No one would argue that she has had a normal childhood. Most kids don't have Secret Service details following them around. But Chelsea's parents have made a determined effort to make her life as normal as possible for the child of a president.

So it may seem understandable that the Clintons are offended at a People magazine cover story about how Chelsea has been dealing with the crisis of her father's impeachment.

But in other times, candidate Clinton and his wife Hillary were not averse to Chelsea being part of a family picture on another People magazine cover. That was dynamite politics. So complaining now seems selective, at best, and perhaps politically manipulative. There is clearly a lot of popular sympathy for the wife and daughter of a president caught in a sex scandal. And there is very little sympathy for the press.

It also can be argued that if the president was so concerned about his daughter, he shouldn't have become involved with Monica Lewinsky. But that is an argument that has nothing to do with reality. And surely no one would contend that the daughter should be punished for the father's thoughtlessness.

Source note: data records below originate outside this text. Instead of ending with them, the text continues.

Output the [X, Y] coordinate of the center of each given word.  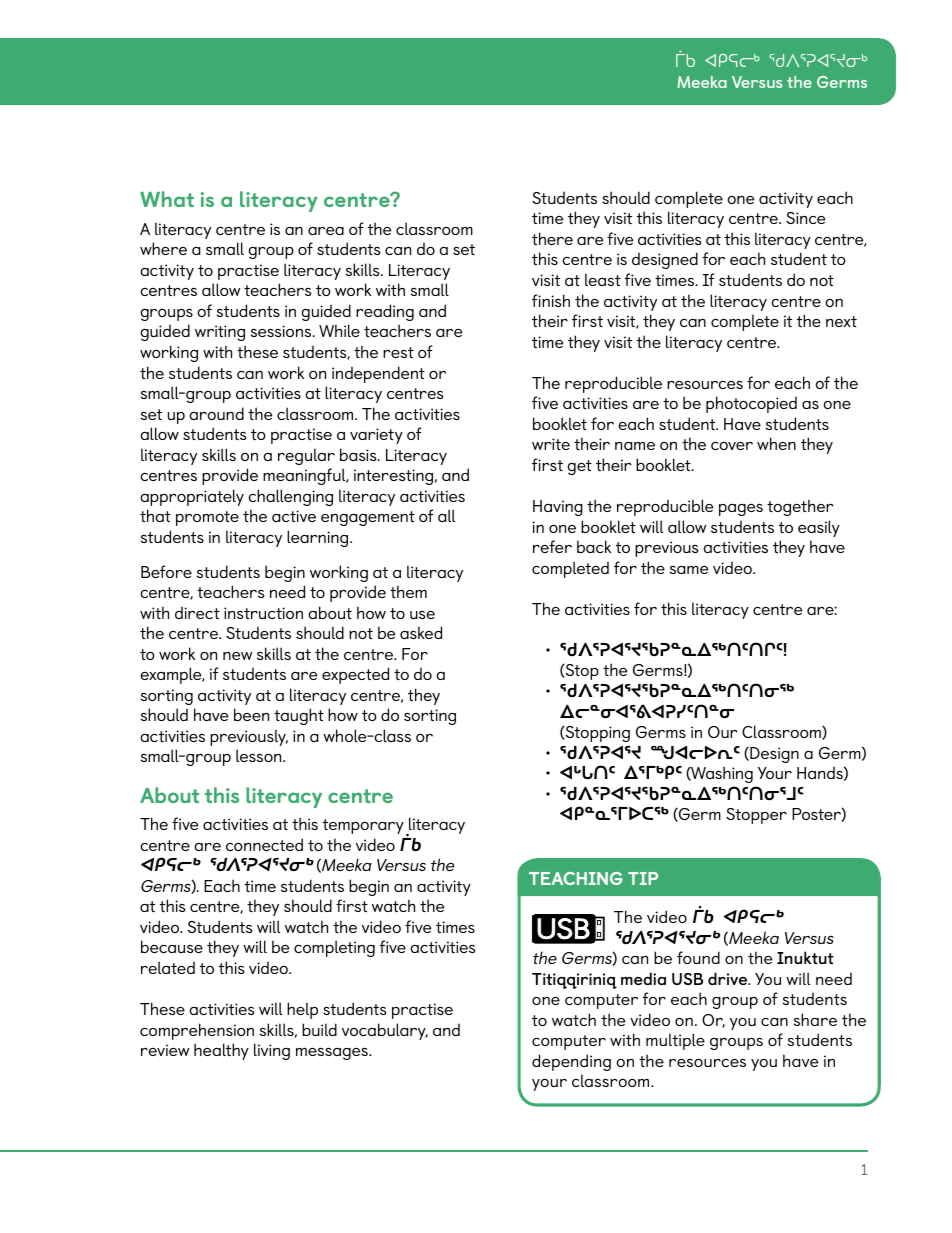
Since [805, 218]
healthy [221, 1051]
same [689, 570]
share [815, 1019]
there [552, 238]
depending [571, 1062]
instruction [263, 613]
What [167, 199]
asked [421, 632]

The editors of People didn't have to use these rationalizations, however. They argued that Chelsea is now a de facto adult and as such subject to the press scrutiny that is turned on any celebrity in our society today. There is clearly intense interest in how this young woman has handled the family and national crisis occasioned by her father's behavior.

In other words, a story about the Clinton women is a natural to sell magazines. Indeed, it is quite likely that the Clintons' public complaint about the article will stimulate even higher newsstand sales than otherwise would have been recorded, generating more public interest in her.

If that happens, the White House complaint about People may prove to be counterproductive, although the Clintons clearly hoped it could give pause to other elements of the press.

There already have been countless articles in magazines and newspapers about how Mrs. Clinton has been "coping" with the humiliation of her husband. In a situation like this, the victimized wife is always a focus of interest, and the first lady has dealt with it well.

There is, however, a significant difference between Mrs. Clinton and Chelsea that the press should consider in weighing their right to privacy. Mrs. Clinton is a volunteer, married to the man, for better or for worse. Chelsea has been a child whose life has been controlled by her parents. She is in no way responsible for the situation in which she has been placed.

The bottom line is that Chelsea Clinton is a young woman whose right to privacy has not been surrendered in its entirety by her father's gross behavior. But the Clintons can't justify trying to stifle stories they used to welcome.

Jack W. Germond and Jules Witcover write from the Washington Bureau.